The exhibition fills two rooms and was curated by Layla Bermeo. It includes decorated ceramics, embroidered textiles, children’s toys, devotional retablo paintings, Kahlo’s iconic self-portraits and photos for context and storytelling.
Bermeo guided visitors on a tour, telling stories of the “ambitious” and “ever-evolving painter” while explaining the stories behind some of Kahlo’s notable creations and Bermeo’s thought process in curating the exhibit of rare pieces.
Upon entering the exhibit, visitors are welcomed with a decorative paper-mache skeleton, a symbol for the Mexican holiday “Día de los Muertos,” or Day of the Dead. A pair of large ceramic pots painted in floral detail stand in the center of the room, as representative examples of the kind of “arte popular” that she would have collected, and behind that, two of Kahlo’s self-portraits.
Throughout her life, Kahlo collected traditional Mexican folk art — “arte popular” — and drew inspiration from their political significance after the Mexican Revolution. Politicians and artists tried to construct a new narrative for Mexico that spoke to unification.
Her paintings, most notably her self-portraits, represent questions of identity, postcolonialism, gender, class and race in Mexican society, Bermeo said.
One portrait, “Dos Mujeres,” represents an early milestone in her painting career, while “Self-Portrait with Thorn Necklace and Hummingbird” was painted during the peak of her career. The two pieces, displayed on opposite ends of a wall in the exhibition, highlight her progress as a painter.
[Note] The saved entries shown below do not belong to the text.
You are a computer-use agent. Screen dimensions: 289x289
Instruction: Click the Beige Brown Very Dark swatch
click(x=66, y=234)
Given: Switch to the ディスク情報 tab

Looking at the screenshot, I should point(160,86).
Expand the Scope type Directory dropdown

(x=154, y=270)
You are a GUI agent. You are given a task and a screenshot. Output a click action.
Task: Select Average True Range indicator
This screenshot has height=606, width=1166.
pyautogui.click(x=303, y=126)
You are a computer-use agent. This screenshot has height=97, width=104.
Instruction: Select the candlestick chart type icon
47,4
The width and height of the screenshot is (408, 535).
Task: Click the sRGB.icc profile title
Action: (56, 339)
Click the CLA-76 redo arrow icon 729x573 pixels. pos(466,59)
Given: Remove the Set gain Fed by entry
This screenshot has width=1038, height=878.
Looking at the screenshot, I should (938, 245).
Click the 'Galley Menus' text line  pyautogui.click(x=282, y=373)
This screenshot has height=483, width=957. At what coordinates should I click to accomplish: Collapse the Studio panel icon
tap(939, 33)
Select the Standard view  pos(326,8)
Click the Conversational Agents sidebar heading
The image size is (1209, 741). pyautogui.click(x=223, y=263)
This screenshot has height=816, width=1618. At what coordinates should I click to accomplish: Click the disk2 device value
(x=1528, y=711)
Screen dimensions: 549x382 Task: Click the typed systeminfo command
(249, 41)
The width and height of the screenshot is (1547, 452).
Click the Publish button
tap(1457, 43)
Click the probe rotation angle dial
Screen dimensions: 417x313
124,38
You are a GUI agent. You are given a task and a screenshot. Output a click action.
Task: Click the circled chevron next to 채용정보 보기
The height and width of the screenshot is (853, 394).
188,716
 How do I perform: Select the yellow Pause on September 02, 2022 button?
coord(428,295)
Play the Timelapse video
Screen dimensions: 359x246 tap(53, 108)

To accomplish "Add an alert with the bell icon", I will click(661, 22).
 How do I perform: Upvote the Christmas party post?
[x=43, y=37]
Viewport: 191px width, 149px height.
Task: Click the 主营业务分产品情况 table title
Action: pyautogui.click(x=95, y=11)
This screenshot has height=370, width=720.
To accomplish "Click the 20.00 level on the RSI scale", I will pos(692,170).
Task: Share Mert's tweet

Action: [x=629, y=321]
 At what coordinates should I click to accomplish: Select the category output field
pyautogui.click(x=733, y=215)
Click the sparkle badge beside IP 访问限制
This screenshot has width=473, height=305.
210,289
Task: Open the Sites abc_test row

Arte popular influenced Kahlo’s entire career, from her early portraits to her late still-life paintings. Kahlo came to represent a purely Mexican aesthetic, but her inspirations and influences were more complex, Bermeo said.
Kahlo began seriously making art when she was bedridden after being hit by a trolley. Her life was followed by more disabilities and childhood polio. She made a lot of artwork while she was in bed, where she propped up a canvas above her and enveloped herself in her painting. Her tumultuous marriage to muralist Diego Rivera, her politics and her pain — both internal and external — gave her inspiration.
“She is inspired by folk art, but she is not a folk artist,” Bermeo said.
A selection of Kahlo’s pieces were loaned by the Museum of Modern Art, the Los Angeles County Museum of Art and the Harry Ransom Center at the University of Texas at Austin.
One of the two rooms showcases Frida’s emblematic “Tehuana” dress, made in the 1930s and 40s in Tehuantepec, Mexico. Kahlo was a member of the middle class from an educated family, and promoted these garments as a show of cultural solidarity.
Photographs of Kahlo at different stages of her life and with artists she collaborated with are also part of the exhibition. Bermeo’s purpose for this was to add context and history of the artist.
“I tried to be sensitive of the way works [about] Kahlo tend to replace the works by her,” Bermeo said. “The photographs that we included hopefully relate more to the dialogue about her and her work.”
Alongside the main exhibit is “El baño de Frida (Frida’s bathroom),” an intimate collection of photos shot by Graciela Iturbide taken in Kahlo’s bathroom in Mexico City. “Folk Art of the Americas,” a collection of paintings, ceramics and sculptures by various artists, is showcased as well.
The “Frida Kahlo and Arte Popular” exhibition will be open to the public through June 16.